The one thing that made me sad, though, was I always wanted a brother. I would have liked a couple of them, actually – and a little sister.

It was a feeling that never went away.

Growing up in Gothenburg was nice enough. I liked the city, but I hated school. I thought it was boring, and I never did very well. It wasn’t that I was dumb; I just thought everything other than reading, writing, and basic math was pointless.

He’s just not living up to his full potential was a constant refrain from my teachers.

I didn’t care. I figured I didn’t need history, biology, or algebra to become a soldier, which is what I wanted to be when I grew up.

Maybe it was all the American movies I watched as a kid. In American movies, the military were usually the good guys, and the good guys always kicked the bad guy’s ass.

Considering my first (and last) memory of my father – and how terrifying it was – the idea of being able to kick the bad guy’s ass was extremely appealing.

When I was 6 or 7, my mother supported my notion of being a soldier in the same way other parents supported their kids when they said they wanted to be an astronaut or a cop.

As I became a teenager, though, and my intentions never waned, I could tell she was nervous about me getting hurt in the military – but she was still supportive.

“Just as long as you stay kind and good, and you protect women, like you did that night when you were four years old,” she would say as she kissed my cheek.

She wasn’t happy, though, when I actually enlisted – mostly because I did it the morning I turned 18. I skipped school and went straight to the Gothenburg enlistment office, and only told her that afternoon when I got home. That was not a pleasant scene.

She liked it even less that I didn’t bother to graduate from high school. I signed up for the earliest basic training camp I could get and never looked back.

But my mother had to admit that the Swedish Armed Forces had a profound and positive effect on my life.

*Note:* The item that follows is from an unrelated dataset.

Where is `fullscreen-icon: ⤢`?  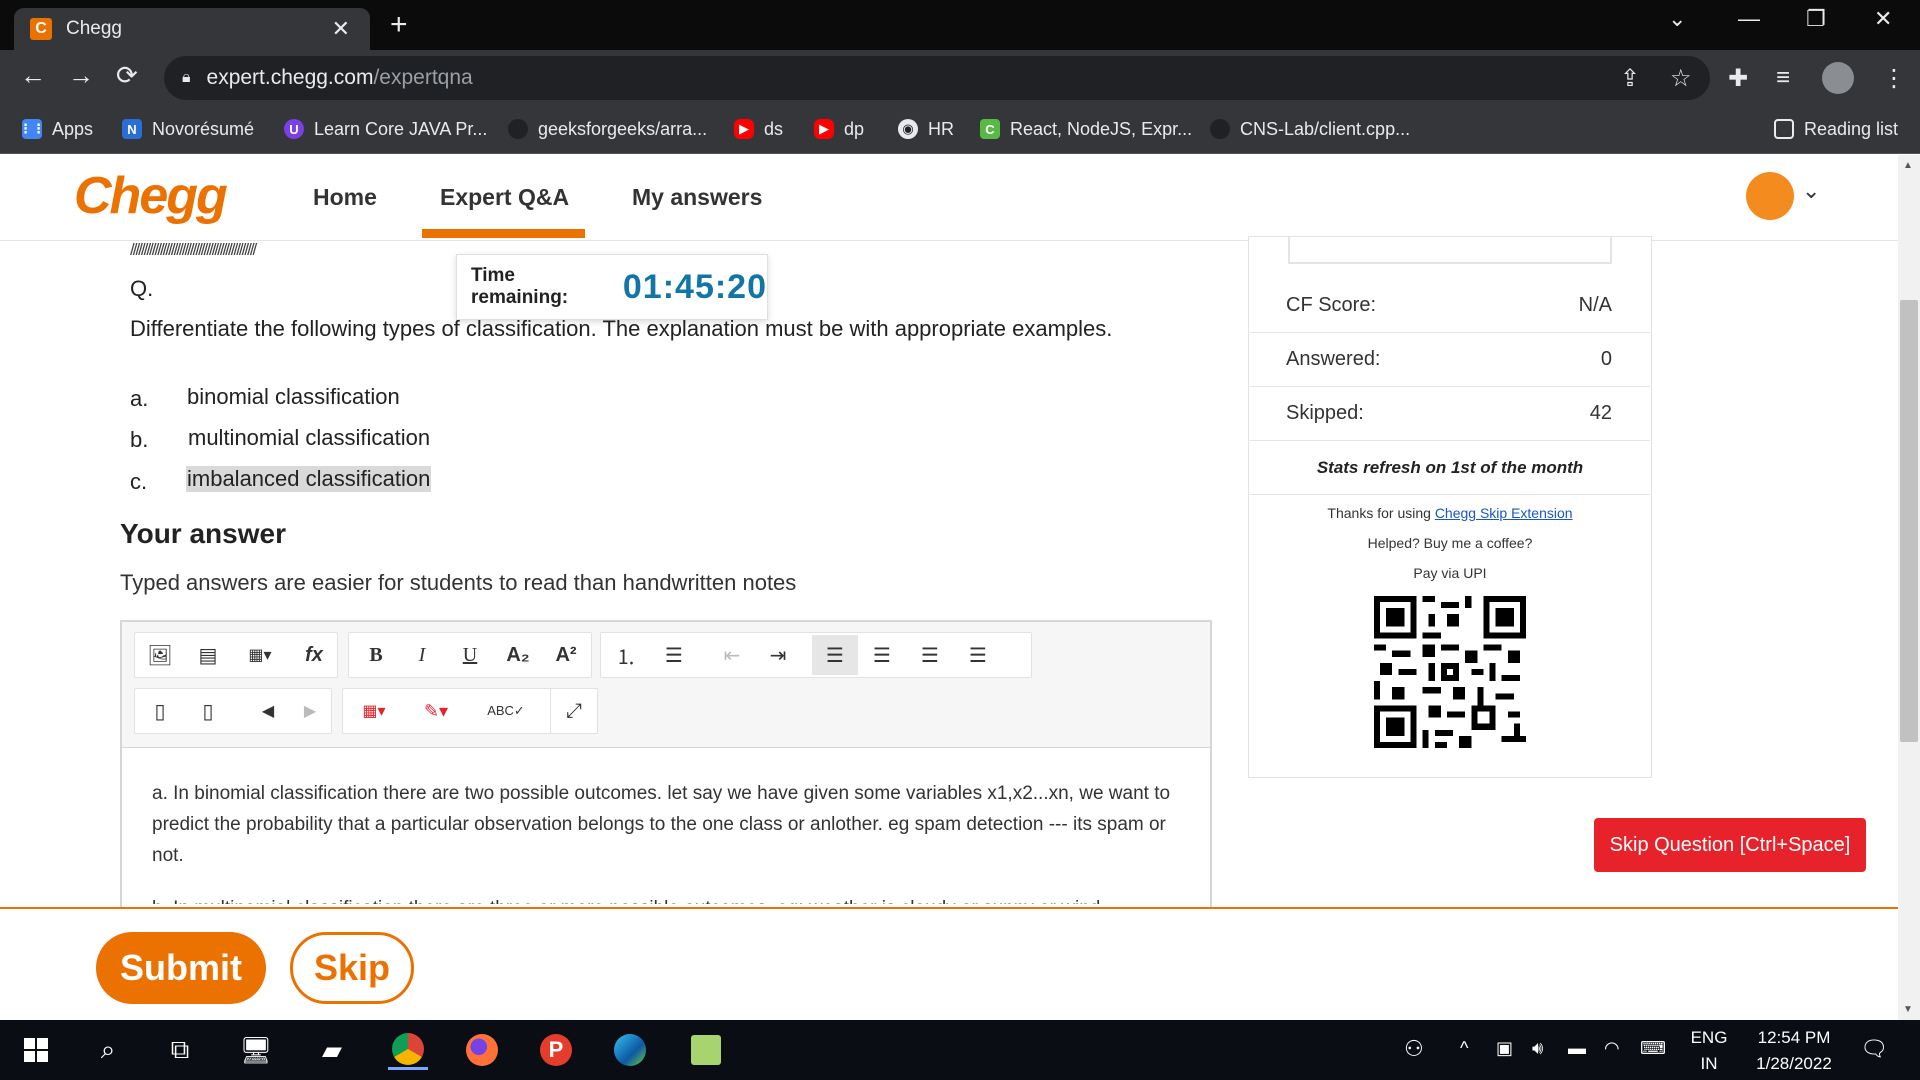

First and foremost, the discipline did wonders for me. With my superiors more than willing to put me on latrine duty for the slightest infraction, I quickly realized I’d better get my shit together – or I would be scrubbing shit for the next four years.

I buckled down and took my time in the service seriously. As a result, I rose quickly through the ranks of enlisted men.

As far as relationships, they were limited to flings with women who lived near the bases where I was stationed. While most of the women I dated were fun, I never met anybody I wanted to stay with for the long term. My focus was on my career in the military; everything else was a distraction.